Beneath this task are the entries; from the line with "How do I perform: Select" through the last one, transcribe every line exactly and nothing else, skipping pictures.

-------------------------

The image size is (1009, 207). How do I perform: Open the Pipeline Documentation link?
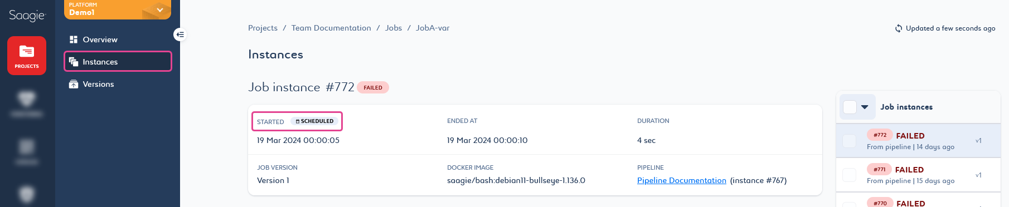[x=681, y=180]
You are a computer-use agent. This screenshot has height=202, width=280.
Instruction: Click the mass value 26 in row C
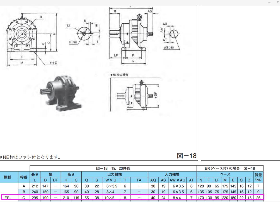(x=258, y=198)
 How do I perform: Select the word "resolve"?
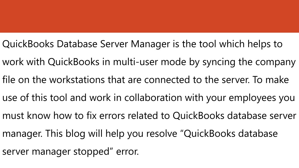click(x=162, y=134)
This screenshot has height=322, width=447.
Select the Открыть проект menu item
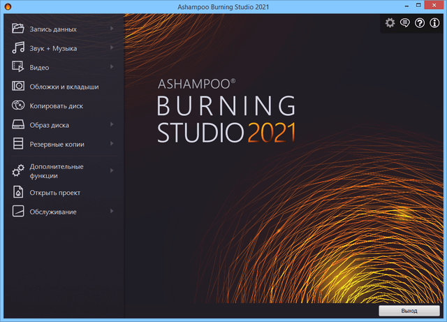tap(55, 192)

-------------------------

Result of this task ->
 How do I perform: Select the word "resolve"?
click(x=162, y=134)
This screenshot has height=322, width=447.
Select the Открыть проект menu item
tap(55, 192)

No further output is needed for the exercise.